Customers are now said to be more established Fintechs—with “billions in annual volume, switching from legacy providers they’ve used for years.”

They’re not switching for “marginal cost savings.”

They’re switching because their business models “increasingly require real-time settlement.”

Use cases that only work with sub-60-minute settlement:

  • Real-time FX for marketplaces: Platform takes a transaction in GBP, pays out in MXN within the hour
  • Dynamic treasury optimization: Finance teams rebalancing currency positions multiple times per day based on real-time rates
  • Embedded FX in SaaS products: Companies offering instant cross-border payments as a product feature, not a 2-day delay

These use cases just don’t work in a world “where you have to wait a week for settlements to clear.” They have achieved near-full automation of currency trading and banking operations “across all the markets they’re active in.”

This matters because speed without scale is “a demo.”

According to OpenFX, speed at scale is infrastructure.

They process 90% of transactions in “under 60 minutes regardless of volume—whether it’s a $100K or $100M transaction.”

Their largest legacy competitor requires “700+ treasury operations staff for what we handle with 4 engineers in our settlements unit.”

They are able to scale 10x in volume without scaling 10x in headcount, while maintaining the “same settlement speed.”

According to the firm, that’s the infrastructure “moat.”

OpenFX introduced key corridors in Q3 2025: MXN (Mexican Peso), BRL (Brazilian Real) and Argentinian Peso (ARS).

They have also now become some of their “highest-traded currencies within six weeks, making LatAm the fastest growing region.”

This is because speed matters “exponentially more in high-volatility environments.”

OpenFX predicts that in 10 years from now, CFOs will look back at 2-7 day FX settlement the same way we now “look at dial-up internet: technically functional, but absurdly inefficient.”

The infrastructure exists, OpenFX noted while pointing out that the actual question isn’t whether you’ll move to real-time settlement.
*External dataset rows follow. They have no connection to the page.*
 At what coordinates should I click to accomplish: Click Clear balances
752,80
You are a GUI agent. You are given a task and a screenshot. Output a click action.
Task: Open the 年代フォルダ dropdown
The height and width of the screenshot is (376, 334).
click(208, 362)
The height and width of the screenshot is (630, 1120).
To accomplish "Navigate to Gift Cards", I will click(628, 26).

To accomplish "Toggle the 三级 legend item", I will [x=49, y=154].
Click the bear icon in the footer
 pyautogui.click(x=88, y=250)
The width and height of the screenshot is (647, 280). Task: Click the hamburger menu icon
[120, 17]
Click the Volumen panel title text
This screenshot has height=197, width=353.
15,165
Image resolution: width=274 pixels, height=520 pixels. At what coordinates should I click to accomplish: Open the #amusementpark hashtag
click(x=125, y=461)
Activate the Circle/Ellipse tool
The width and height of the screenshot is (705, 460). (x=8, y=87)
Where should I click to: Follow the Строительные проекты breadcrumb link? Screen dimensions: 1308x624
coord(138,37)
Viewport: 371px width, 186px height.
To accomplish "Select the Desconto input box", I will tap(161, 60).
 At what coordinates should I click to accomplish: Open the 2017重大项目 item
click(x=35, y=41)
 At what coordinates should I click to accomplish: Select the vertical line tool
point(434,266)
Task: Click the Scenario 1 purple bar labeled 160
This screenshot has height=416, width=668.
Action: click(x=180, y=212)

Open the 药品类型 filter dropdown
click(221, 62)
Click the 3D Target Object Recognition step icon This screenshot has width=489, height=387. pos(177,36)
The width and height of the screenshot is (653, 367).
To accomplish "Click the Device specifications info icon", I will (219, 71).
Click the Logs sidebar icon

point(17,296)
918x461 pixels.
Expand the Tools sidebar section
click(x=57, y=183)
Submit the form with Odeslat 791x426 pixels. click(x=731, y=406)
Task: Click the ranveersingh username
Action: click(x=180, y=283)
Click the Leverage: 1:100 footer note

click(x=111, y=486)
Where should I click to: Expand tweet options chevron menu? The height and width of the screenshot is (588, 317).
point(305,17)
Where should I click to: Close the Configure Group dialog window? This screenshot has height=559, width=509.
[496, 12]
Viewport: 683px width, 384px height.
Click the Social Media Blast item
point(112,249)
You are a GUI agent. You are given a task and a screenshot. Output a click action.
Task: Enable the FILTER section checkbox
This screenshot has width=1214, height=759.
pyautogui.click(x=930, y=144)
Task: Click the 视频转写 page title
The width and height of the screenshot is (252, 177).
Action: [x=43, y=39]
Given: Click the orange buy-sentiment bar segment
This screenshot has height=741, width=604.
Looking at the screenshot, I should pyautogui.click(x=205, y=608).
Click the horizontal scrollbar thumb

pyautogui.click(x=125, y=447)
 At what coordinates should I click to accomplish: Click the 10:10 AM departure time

It’s whether you’ll “lead the transition, or explain to your board why your competitor moved first.”

To fintechs building the so-called “next generation” of financial services: Real-time settlement enables business models “that don’t work with 2-day delays.”

According to OpenFX, the question really is how “fast you’re willing to move.”

To enterprise teams handling billions in cross-border volume,, they’re processing $20B for institutions who have now made the switch.

OpenFX claims that they are paying them because sub-60-minute settlement eliminates “operational overhead that costs more than our fees.”